▸ **PROMPT**
Please return the passage of the carpet fiber guide below word for word, starting at "- Nylon melts" and ending at "hard dark bead.".

▸ **TEXT FOR ANALYSIS**
──────

You can identify your carpet fibre with two quick tests: feel it, and burn a single shed strand. Wool feels springy and matte and, when burnt, smells like burnt hair and crumbles to ash. Synthetics melt: nylon and polyester burn to a hard bead, and polypropylene melts and is light enough to float on water. Knowing the fibre matters because it decides how the carpet must be cleaned, wool needs gentle, pH-appropriate chemistry and no heat, while synthetics are far more tolerant.
The four fibres you are likely to have
- Wool, a natural protein fibre. Springy, matte, warm to the touch, and recovers when you press it. pH-sensitive and damaged by alkaline products and heat.
- Nylon (polyamide), the most common quality synthetic. Hard-wearing and resilient, takes dye well, and tolerates cleaning well.
- Polyester, soft and luxurious to the touch, good stain resistance to water-based spills but holds oily soil. Common in plush carpets.
- Polypropylene (olefin), slick or waxy to the touch, very stain- and moisture-resistant, but flattens in traffic and holds oily soil. Common in budget and loop-pile carpets.
The feel test
Wool is springy and matte and bounces back when you press it. Polyester feels notably soft and smooth. Polypropylene feels slightly slick or waxy. Nylon sits between, resilient and slightly textured. The feel test narrows it down; the burn test confirms it.
The burn test (on a single shed fibre)
Pull a few loose fibres from an out-of-sight edge, hold them with tweezers over a sink or a non-flammable surface, and touch a flame to them:
- Wool smells of burnt hair, burns slowly, self-extinguishes, and leaves a black ash that crushes to powder.
- Nylon melts as it burns, smells faintly like celery or chemicals, and leaves a hard grey bead.
- Polyester melts with a black sooty smoke and a sweetish chemical smell, leaving a hard dark bead.
- Polypropylene melts like candle wax with a waxy smell and leaves a hard bead, and a fibre dropped in water floats, because it is less dense than water (the others sink).
Do this with a single fibre, carefully, never with the carpet itself.
Why the fibre changes the cleaning
Fibre decides the chemistry and the method. Wool is pH-sensitive: alkaline products and heat felt it, shift its dyes and degrade it, so it needs near-neutral, wool-safe cleaning and normal-temperature water, see why wool needs wool-safe cleaning. Synthetics tolerate stronger chemistry but polyester and polypropylene hold oily soil, which needs the right approach. Using the wrong method, hot water or alkaline product on wool, is how carpets get damaged in cleaning. For rugs specifically, see how to identify what type of rug you have.
Common questions
How do I know what my carpet is made of?
Feel it and burn a single shed fibre. Wool is springy and matte and burns to crushable ash smelling of burnt hair; synthetics melt to a hard bead. Polypropylene also floats on water while wool, nylon and polyester sink. The feel narrows it down and the burn test confirms it.
Is my carpet wool or synthetic?
Wool is springy, matte and warm, recovers when pressed, and burns to ash smelling of burnt hair. Synthetics feel either soft and smooth (polyester) or slick (polypropylene), and melt into a hard bead when burnt rather than turning to ash. The burn test on a single fibre is the clearest way to tell.
Why does it matter what fibre my carpet is?
Because the fibre decides how the carpet must be cleaned. Wool is pH-sensitive and damaged by alkaline products and heat, so it needs gentle, wool-safe chemistry and normal-temperature water, while synthetics tolerate stronger methods. Cleaning a carpet the wrong way for its fibre is a common cause of damage.

──────

▸ **Saved entries**
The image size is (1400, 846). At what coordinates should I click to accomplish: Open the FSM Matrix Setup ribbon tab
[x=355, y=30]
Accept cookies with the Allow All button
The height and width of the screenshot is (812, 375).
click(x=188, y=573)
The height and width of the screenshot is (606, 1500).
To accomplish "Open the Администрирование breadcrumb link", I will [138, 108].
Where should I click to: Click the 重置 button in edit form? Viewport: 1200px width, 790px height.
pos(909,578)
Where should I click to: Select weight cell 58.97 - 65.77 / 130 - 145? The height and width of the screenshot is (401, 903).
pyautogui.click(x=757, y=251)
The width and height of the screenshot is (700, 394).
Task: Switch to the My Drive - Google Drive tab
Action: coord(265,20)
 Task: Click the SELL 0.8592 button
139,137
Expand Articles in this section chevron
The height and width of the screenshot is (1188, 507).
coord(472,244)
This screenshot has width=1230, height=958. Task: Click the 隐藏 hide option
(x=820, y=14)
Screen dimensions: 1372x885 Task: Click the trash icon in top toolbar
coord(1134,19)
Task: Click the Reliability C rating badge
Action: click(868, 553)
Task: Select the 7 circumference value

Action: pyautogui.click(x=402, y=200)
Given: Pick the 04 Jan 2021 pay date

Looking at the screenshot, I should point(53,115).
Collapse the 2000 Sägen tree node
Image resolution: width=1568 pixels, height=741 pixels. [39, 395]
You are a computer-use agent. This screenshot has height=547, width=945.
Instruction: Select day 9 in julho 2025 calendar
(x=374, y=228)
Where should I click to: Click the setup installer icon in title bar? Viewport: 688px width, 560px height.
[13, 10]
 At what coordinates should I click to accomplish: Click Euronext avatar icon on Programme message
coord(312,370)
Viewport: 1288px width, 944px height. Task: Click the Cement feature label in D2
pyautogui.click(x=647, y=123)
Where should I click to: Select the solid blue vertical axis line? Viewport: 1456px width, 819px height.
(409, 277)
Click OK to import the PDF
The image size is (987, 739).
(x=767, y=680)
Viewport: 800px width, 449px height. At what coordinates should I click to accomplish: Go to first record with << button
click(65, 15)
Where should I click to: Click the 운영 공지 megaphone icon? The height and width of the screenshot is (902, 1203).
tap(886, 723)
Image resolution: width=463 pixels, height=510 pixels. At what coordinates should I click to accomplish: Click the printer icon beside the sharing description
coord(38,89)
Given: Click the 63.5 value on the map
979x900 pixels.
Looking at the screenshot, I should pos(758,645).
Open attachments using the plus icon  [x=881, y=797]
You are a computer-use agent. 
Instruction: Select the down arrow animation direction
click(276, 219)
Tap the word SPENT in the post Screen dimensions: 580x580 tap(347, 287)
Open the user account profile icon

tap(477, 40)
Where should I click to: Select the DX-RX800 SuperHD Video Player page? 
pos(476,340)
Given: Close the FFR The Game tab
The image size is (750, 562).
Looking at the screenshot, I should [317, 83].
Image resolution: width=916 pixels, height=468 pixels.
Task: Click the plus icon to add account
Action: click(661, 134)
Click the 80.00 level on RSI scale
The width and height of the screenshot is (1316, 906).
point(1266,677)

──────

▸ **RESULT**
- Nylon melts as it burns, smells faintly like celery or chemicals, and leaves a hard grey bead.
- Polyester melts with a black sooty smoke and a sweetish chemical smell, leaving a hard dark bead.